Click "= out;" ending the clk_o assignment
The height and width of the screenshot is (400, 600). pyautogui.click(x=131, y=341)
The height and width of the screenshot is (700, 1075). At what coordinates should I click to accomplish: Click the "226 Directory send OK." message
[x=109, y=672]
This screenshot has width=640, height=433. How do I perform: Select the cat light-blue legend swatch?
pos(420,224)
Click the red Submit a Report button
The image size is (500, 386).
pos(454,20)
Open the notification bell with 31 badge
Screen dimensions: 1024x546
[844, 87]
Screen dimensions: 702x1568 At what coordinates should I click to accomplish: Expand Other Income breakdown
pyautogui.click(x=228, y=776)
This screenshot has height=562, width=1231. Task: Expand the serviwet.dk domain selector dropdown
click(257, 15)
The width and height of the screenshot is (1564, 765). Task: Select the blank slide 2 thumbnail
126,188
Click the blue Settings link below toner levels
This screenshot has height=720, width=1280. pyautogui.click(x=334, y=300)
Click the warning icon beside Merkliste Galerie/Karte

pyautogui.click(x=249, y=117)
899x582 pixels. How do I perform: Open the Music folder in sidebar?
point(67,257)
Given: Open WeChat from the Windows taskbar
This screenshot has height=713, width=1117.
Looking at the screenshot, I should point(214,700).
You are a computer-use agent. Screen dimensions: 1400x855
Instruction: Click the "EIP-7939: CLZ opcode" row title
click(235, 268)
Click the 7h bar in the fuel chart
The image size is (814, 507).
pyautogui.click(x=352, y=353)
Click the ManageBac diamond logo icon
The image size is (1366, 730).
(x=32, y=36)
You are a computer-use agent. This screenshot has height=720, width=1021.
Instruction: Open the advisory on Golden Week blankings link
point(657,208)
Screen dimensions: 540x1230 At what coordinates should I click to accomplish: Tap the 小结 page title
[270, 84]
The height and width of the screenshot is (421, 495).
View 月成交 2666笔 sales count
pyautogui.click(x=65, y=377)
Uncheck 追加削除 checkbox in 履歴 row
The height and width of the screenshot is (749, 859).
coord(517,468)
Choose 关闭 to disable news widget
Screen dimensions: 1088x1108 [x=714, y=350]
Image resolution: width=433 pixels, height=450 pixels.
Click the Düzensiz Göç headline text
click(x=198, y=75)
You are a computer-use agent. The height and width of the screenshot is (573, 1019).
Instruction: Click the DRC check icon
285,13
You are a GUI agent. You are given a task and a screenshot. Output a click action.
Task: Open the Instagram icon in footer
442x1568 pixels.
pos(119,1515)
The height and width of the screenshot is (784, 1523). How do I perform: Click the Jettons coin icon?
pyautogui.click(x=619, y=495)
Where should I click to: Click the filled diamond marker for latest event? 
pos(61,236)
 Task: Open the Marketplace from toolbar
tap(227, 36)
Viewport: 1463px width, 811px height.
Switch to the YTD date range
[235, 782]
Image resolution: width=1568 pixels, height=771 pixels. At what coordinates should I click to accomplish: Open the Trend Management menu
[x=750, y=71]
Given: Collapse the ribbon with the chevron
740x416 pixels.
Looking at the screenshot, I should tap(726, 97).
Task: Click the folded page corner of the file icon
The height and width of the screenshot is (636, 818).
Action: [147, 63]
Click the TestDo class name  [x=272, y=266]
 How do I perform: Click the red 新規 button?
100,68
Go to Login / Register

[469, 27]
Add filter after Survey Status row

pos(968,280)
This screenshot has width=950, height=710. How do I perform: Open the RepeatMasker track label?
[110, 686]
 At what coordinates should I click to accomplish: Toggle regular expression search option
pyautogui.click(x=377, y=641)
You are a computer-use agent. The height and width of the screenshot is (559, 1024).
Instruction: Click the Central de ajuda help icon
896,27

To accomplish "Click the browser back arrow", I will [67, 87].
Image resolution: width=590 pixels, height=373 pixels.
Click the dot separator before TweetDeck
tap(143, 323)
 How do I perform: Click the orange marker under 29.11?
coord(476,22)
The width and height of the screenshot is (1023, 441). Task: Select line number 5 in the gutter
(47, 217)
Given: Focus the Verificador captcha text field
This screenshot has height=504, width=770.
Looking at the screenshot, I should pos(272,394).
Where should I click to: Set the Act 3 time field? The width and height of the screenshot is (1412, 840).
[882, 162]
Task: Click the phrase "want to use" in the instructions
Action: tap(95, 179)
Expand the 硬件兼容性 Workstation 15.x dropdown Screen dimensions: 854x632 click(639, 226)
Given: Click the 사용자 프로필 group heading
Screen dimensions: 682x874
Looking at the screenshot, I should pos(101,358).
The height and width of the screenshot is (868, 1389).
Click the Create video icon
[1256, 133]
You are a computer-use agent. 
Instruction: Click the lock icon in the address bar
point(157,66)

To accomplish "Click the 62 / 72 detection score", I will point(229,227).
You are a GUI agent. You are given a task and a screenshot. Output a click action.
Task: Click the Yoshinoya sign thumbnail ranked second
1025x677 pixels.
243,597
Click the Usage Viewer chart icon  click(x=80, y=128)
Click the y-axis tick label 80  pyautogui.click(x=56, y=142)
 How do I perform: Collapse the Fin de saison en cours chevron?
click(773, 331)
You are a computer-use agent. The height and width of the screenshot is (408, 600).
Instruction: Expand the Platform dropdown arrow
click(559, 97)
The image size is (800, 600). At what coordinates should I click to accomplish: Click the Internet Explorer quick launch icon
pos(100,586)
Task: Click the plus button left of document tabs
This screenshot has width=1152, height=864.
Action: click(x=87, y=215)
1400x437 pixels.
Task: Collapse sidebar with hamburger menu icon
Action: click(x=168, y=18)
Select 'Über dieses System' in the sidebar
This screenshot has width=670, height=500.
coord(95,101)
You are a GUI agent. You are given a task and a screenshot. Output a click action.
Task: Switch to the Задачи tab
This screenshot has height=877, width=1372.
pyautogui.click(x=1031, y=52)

****

◆ Problem: Which lines of the material contain the string "agent"? List each of them.

◆ Result of this task:
You are a computer-use agent. Screen dimensions: 1400x855
You are a computer-use agent. This screenshot has height=720, width=1021.
You are a computer-use agent. The height and width of the screenshot is (573, 1019).
You are a GUI agent. You are given a task and a screenshot. Output a click action.
You are a computer-use agent. The height and width of the screenshot is (559, 1024).
You are a computer-use agent. 
You are a GUI agent. You are given a task and a screenshot. Output a click action.
You are a computer-use agent. The height and width of the screenshot is (408, 600).
You are a GUI agent. You are given a task and a screenshot. Output a click action.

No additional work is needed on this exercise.